*Your assignment:*
Here are the records. Write out exactly the lines between the one holding "This screenshot has height=598, width=913." and the one holding "This screenshot has width=996, height=747.", inclusive.

[Stored items]
+++
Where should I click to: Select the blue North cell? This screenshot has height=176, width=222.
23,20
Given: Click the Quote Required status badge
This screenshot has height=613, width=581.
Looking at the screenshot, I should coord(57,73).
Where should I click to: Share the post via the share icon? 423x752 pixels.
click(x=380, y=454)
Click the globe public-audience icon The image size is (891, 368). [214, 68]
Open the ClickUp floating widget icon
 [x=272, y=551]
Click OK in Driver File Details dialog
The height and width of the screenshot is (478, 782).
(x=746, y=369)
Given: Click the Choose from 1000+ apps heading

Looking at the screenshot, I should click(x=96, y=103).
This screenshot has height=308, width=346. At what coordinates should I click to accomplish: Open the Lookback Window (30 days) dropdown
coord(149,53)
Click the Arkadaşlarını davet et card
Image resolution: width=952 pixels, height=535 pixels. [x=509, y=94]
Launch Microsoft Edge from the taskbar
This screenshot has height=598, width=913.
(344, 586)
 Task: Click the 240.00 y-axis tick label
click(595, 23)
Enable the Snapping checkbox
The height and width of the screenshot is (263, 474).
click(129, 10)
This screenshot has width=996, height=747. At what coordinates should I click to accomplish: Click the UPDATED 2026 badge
+++
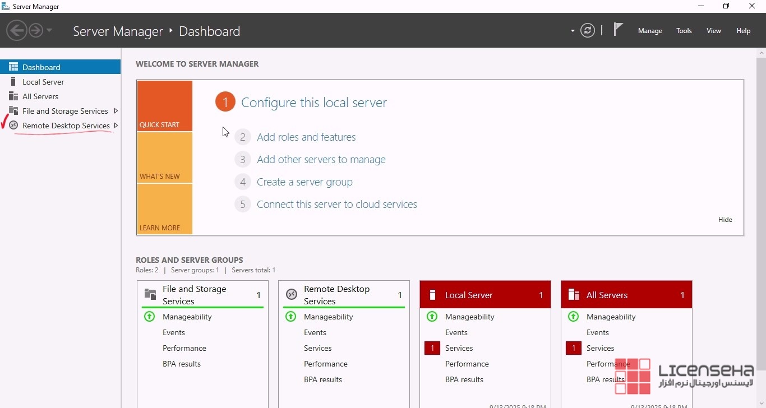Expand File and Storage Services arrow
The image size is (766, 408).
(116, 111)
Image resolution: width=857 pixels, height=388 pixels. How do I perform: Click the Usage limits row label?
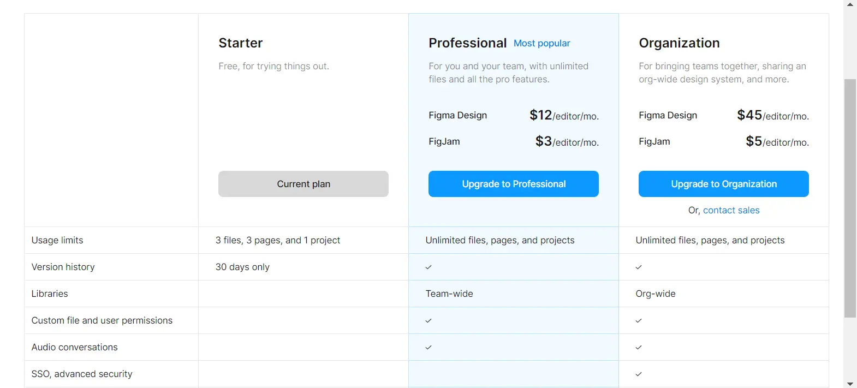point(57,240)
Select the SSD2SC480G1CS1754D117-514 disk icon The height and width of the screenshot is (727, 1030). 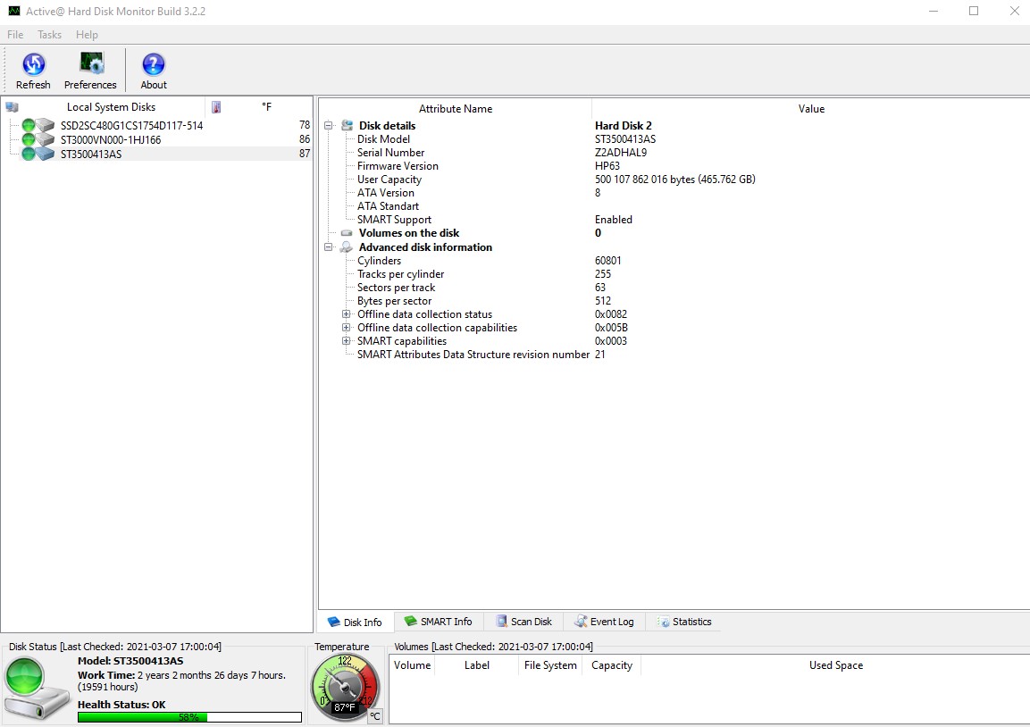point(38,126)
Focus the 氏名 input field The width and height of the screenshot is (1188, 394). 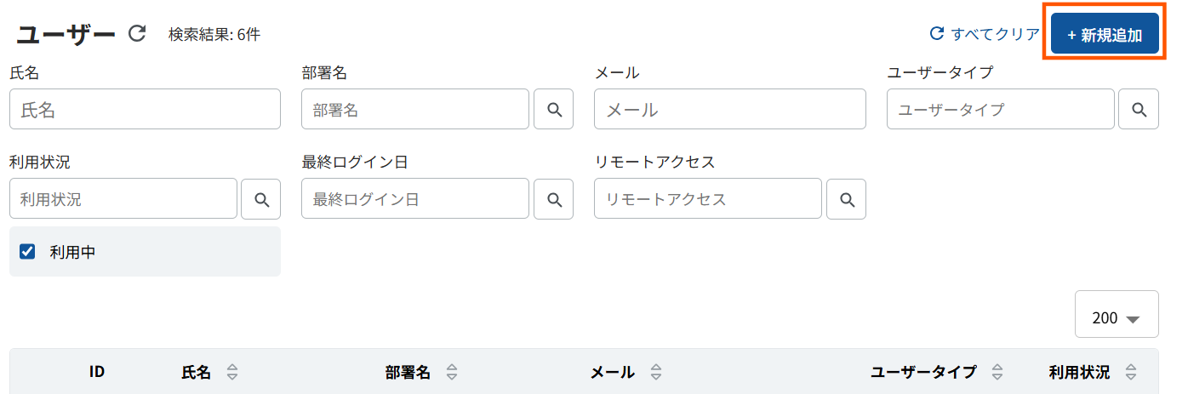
+++
*Completed exercise:*
This screenshot has height=598, width=913.
(344, 586)
 Task: Click the 240.00 y-axis tick label
click(595, 23)
Enable the Snapping checkbox
The height and width of the screenshot is (263, 474).
click(129, 10)
This screenshot has width=996, height=747. At what coordinates should I click to accomplish: Click the UPDATED 2026 badge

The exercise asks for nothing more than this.